Program gwarancji faktoringowych, który ruszył we wrześniu 2020 r., to forma dodatkowego wsparcia płynności firm w czasie pandemii. W jego ramach Bank Gospodarstwa Krajowego (BGK) zabezpiecza limity faktoringowe. Wartość wszystkich udzielonych gwarancji nie może przekroczyć 11,5 mld zł. Z programu można korzystać do końca czerwca. Do końca listopada minionego roku łączna kwota udzielonych gwarancji wyniosła 3,46 mld zł. Tym sposobem udało się zabezpieczyć limity faktoringowe o wartości 4,7 mld zł.
– Wykorzystanie na poziomie 30 proc. nie jest duże. Z drugiej strony, widać, że rynek faktoringowy się rozpędza. Efektywność pozyskiwania gwarancji jest coraz większa, a sam proces mało skomplikowany dla przedsiębiorców – mówi Tomasz Rodak, dyrektor sprzedaży w Bibby Financial Services, jednej z 17 firm działających w programie.
Gwarancja jest dodatkowym zabezpieczeniem dla firmy faktoringowej, dzięki czemu może ona zaproponować lepsze warunki finansowania dla klienta.
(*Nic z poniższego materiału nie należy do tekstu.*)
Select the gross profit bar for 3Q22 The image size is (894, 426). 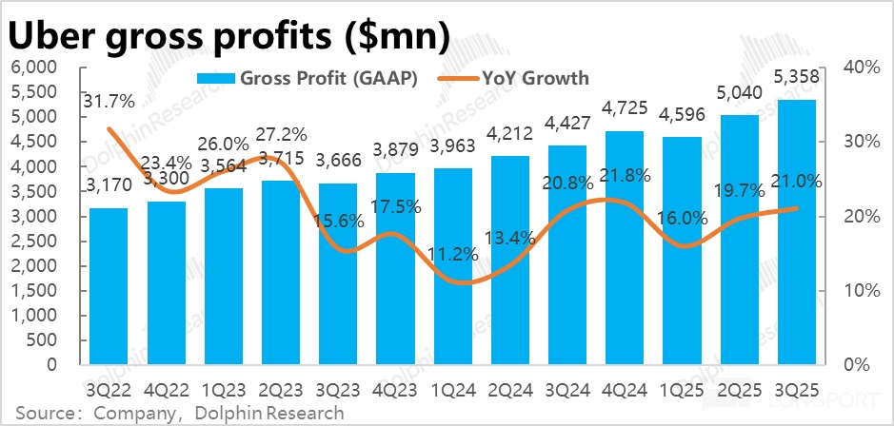(x=108, y=285)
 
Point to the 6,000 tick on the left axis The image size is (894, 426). (x=35, y=68)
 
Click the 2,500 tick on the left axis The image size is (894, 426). (x=35, y=241)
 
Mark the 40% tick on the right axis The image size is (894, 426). (x=860, y=68)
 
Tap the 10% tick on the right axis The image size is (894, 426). (x=860, y=290)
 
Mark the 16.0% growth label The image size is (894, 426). (x=682, y=218)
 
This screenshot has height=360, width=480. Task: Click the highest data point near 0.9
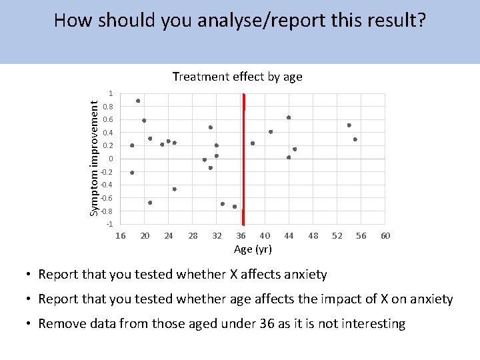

Maksymalne zabezpieczenie wynosi 80 proc. wartości limitu faktoringowego, a wysokość gwarancji może sięgnąć aż 200 mln zł. To oznacza, że przedsiębiorca może otrzymać finansowanie rzędu nawet 250 mln zł.
Program gwarancji dostępny jest dla przedsiębiorstw działających w każdej branży poza instytucjami finansowymi korzystającymi z faktoringu. Skorzystać z niego mogą firmy każdej wielkości. Formalności związane z przyznaniem gwarancji przedsiębiorca można dopełnić w jednym miejscu – u swojego faktora. Dzięki temu procedura otrzymania tego wsparcia jest szybka i sprawna.